● **Prompt**:
Copy word for word the part of the rows that starts with the line containing "The image size" and ends with the line containing "center [864, 548].", including both of those lines. Leave the pictures out of your copy.

● **Stored data entries**:
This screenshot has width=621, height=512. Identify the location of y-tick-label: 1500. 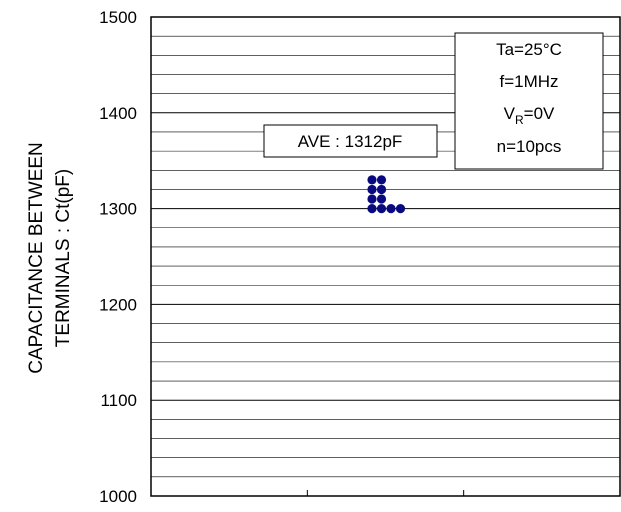
(118, 18).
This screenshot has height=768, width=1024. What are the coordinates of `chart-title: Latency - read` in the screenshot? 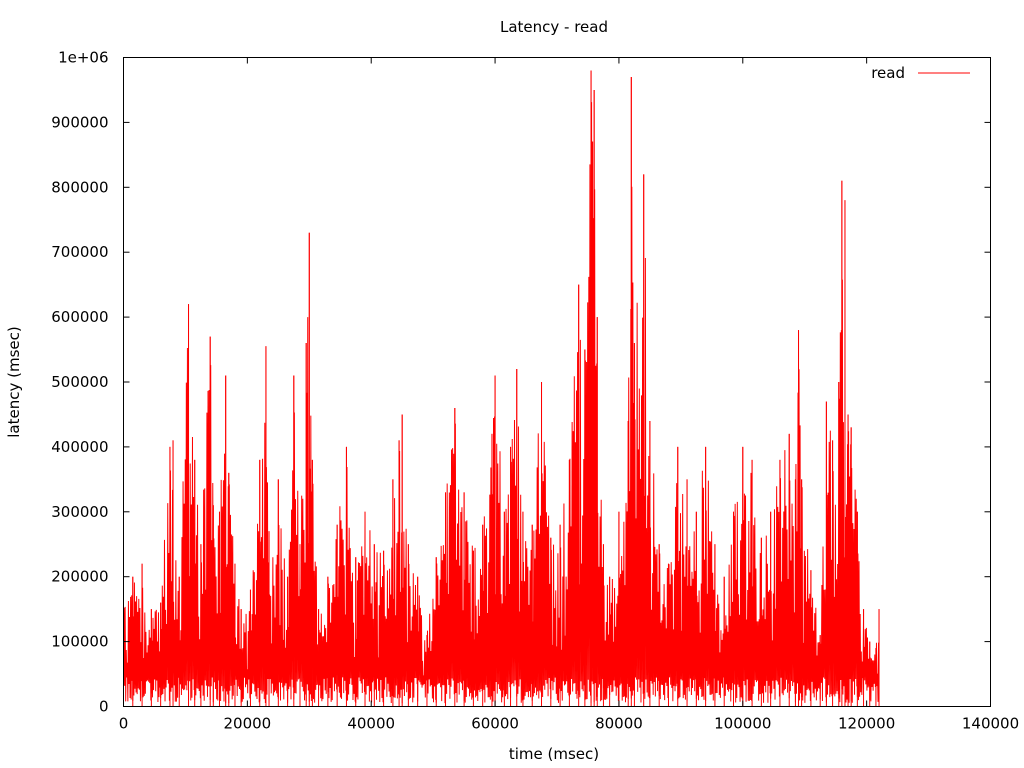 It's located at (554, 27).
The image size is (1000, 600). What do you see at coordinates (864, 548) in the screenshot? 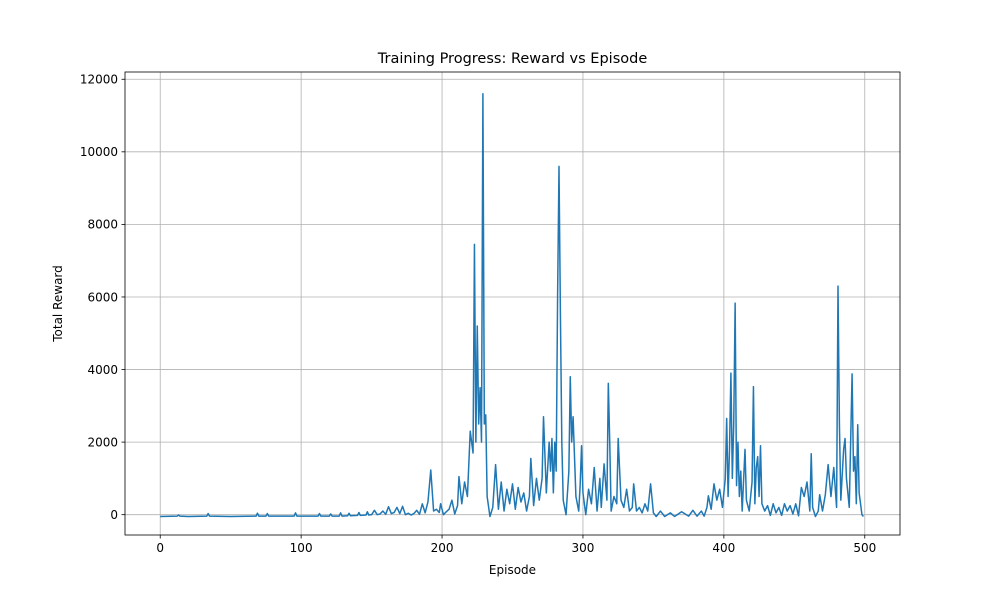
I see `x-tick-label: 500` at bounding box center [864, 548].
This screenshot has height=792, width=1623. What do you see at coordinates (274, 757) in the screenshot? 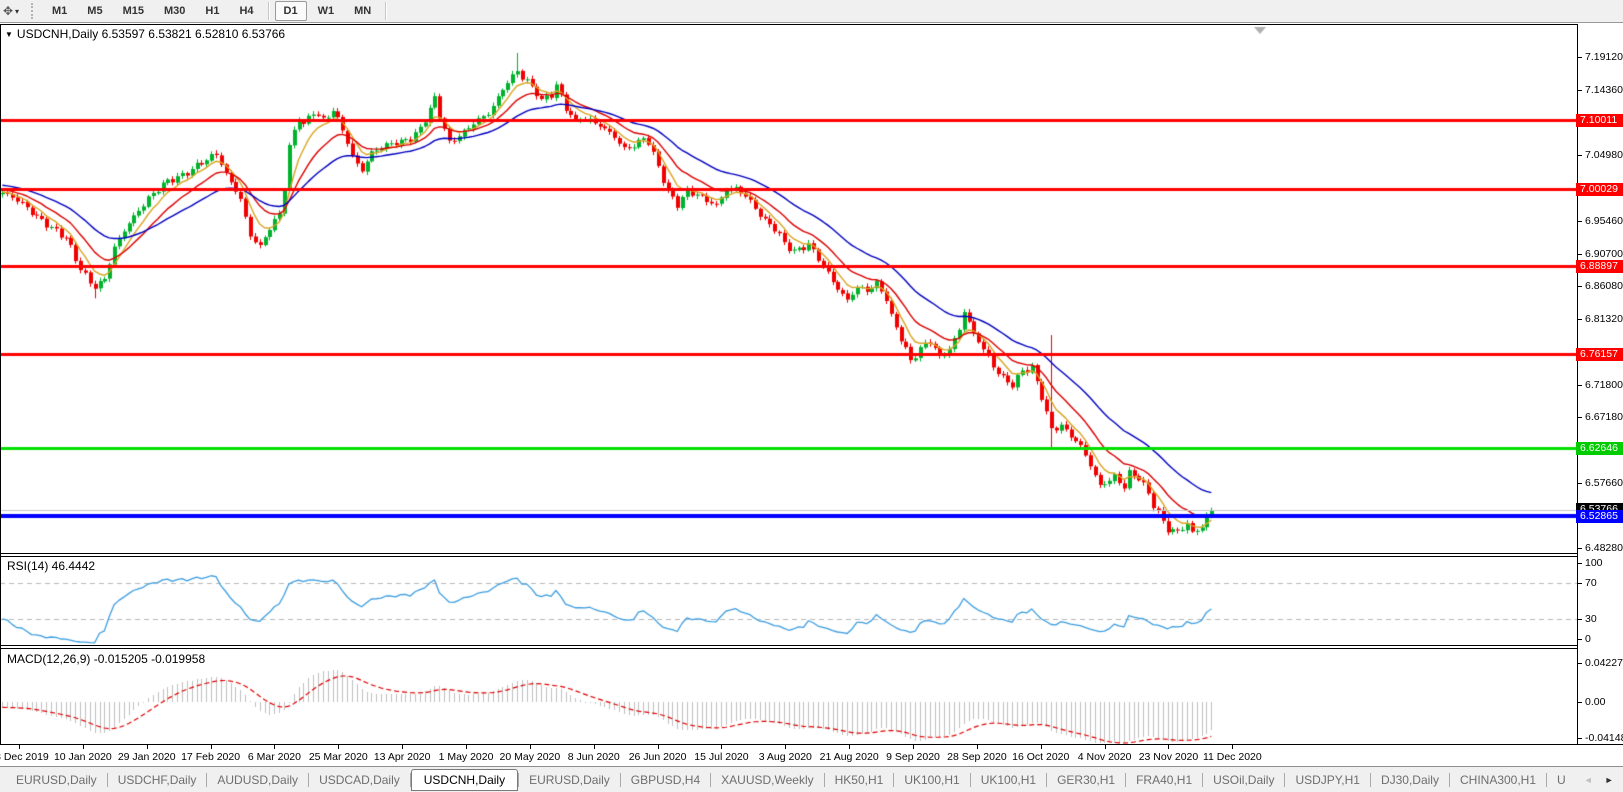
I see `date-label: 6 Mar 2020` at bounding box center [274, 757].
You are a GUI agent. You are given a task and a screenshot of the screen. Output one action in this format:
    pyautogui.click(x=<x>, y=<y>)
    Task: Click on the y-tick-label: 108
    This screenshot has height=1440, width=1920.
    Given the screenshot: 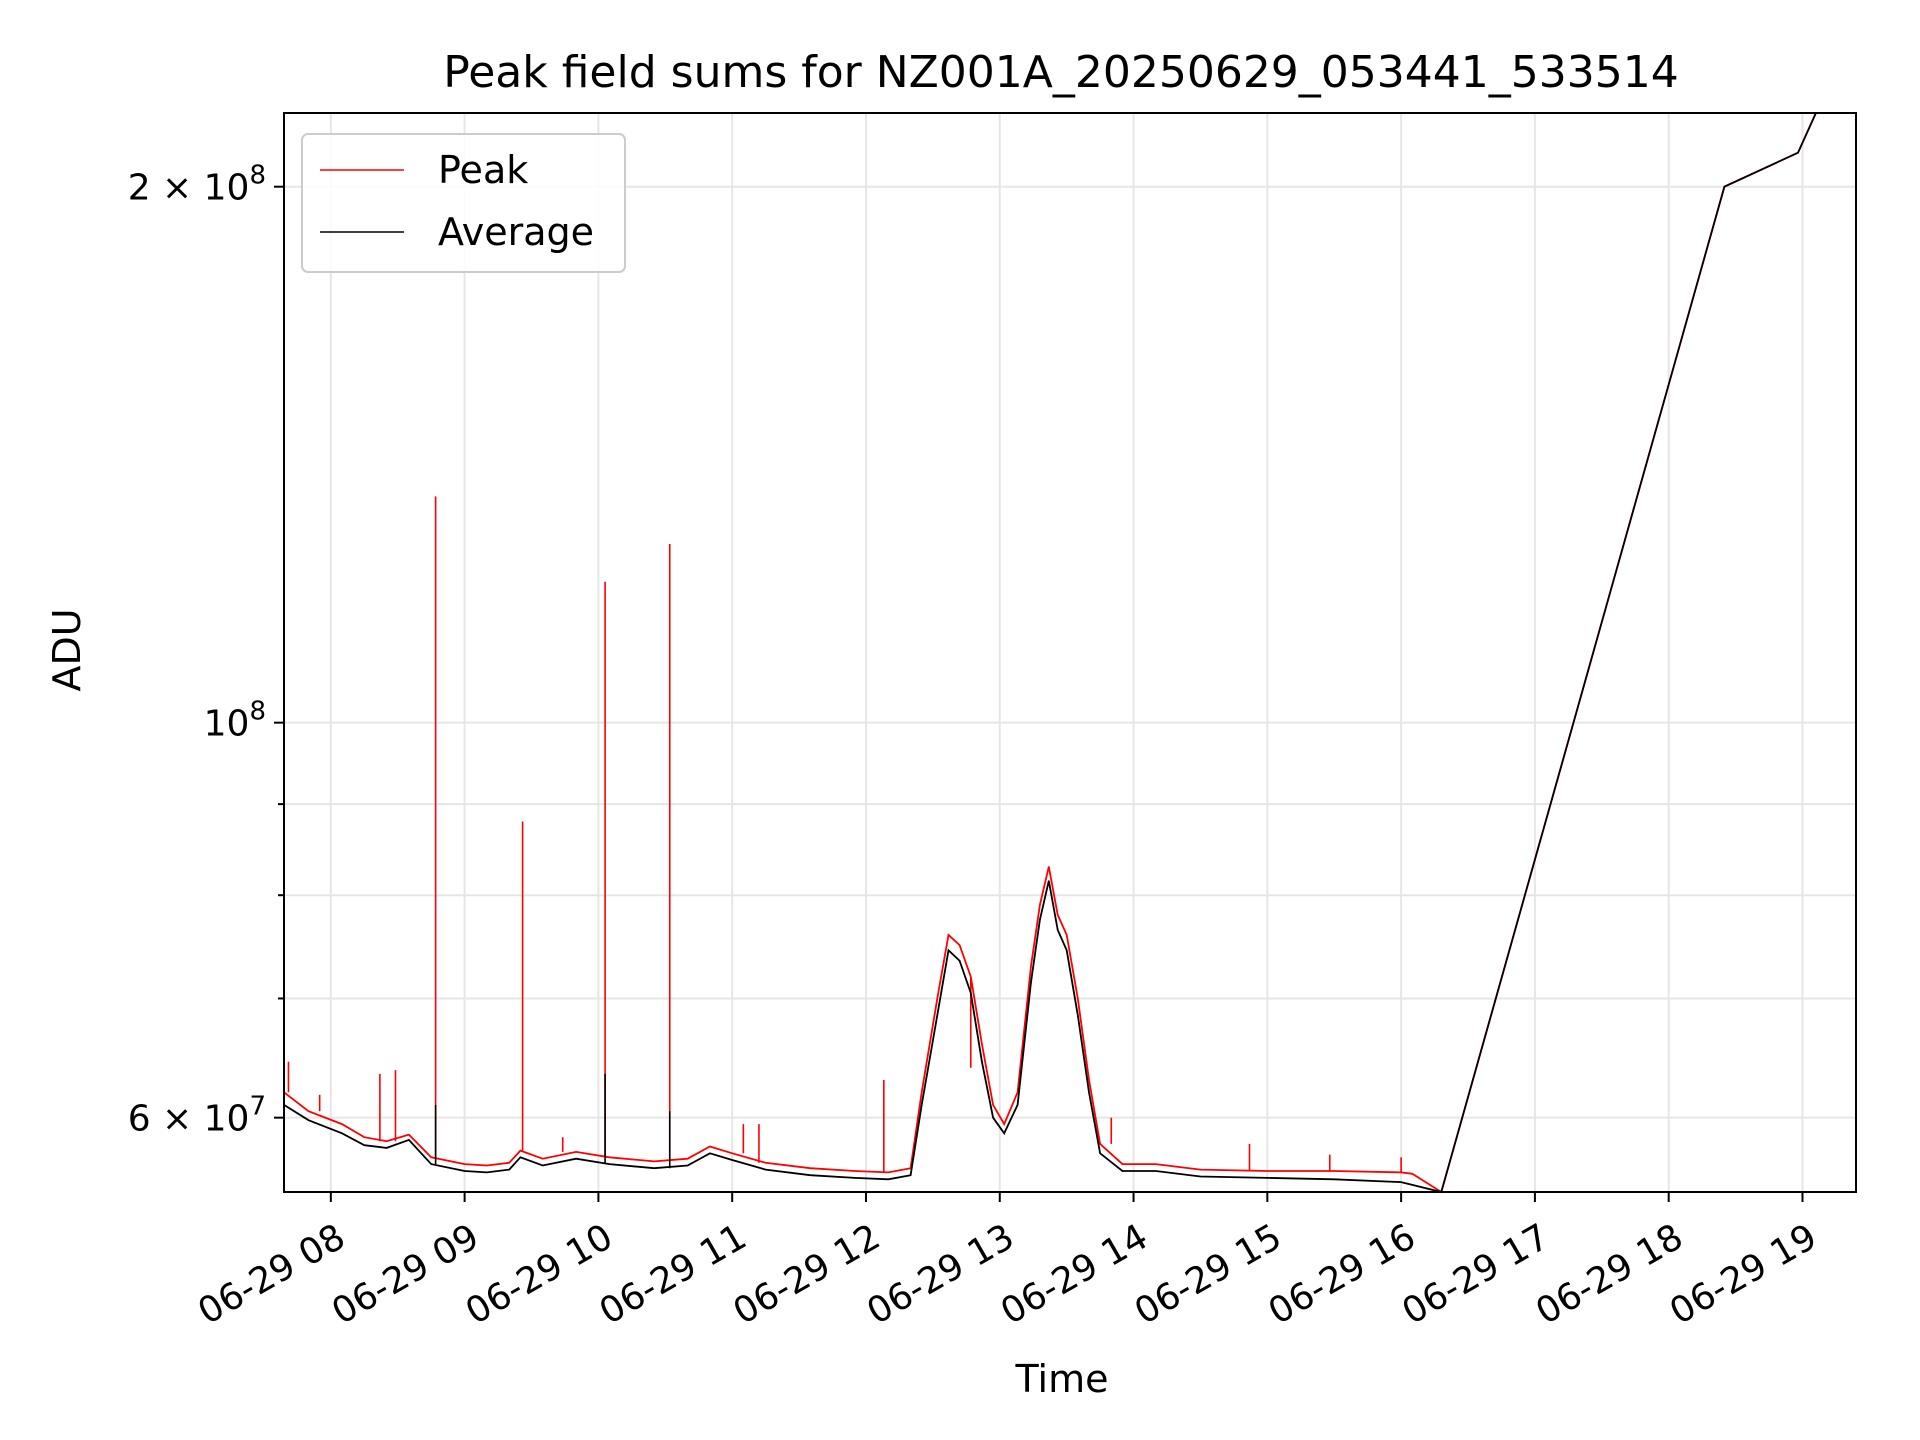 What is the action you would take?
    pyautogui.click(x=235, y=721)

● **Worked solution**:
The image size is (1000, 600). What do you see at coordinates (864, 548) in the screenshot? 
I see `x-tick-label: 500` at bounding box center [864, 548].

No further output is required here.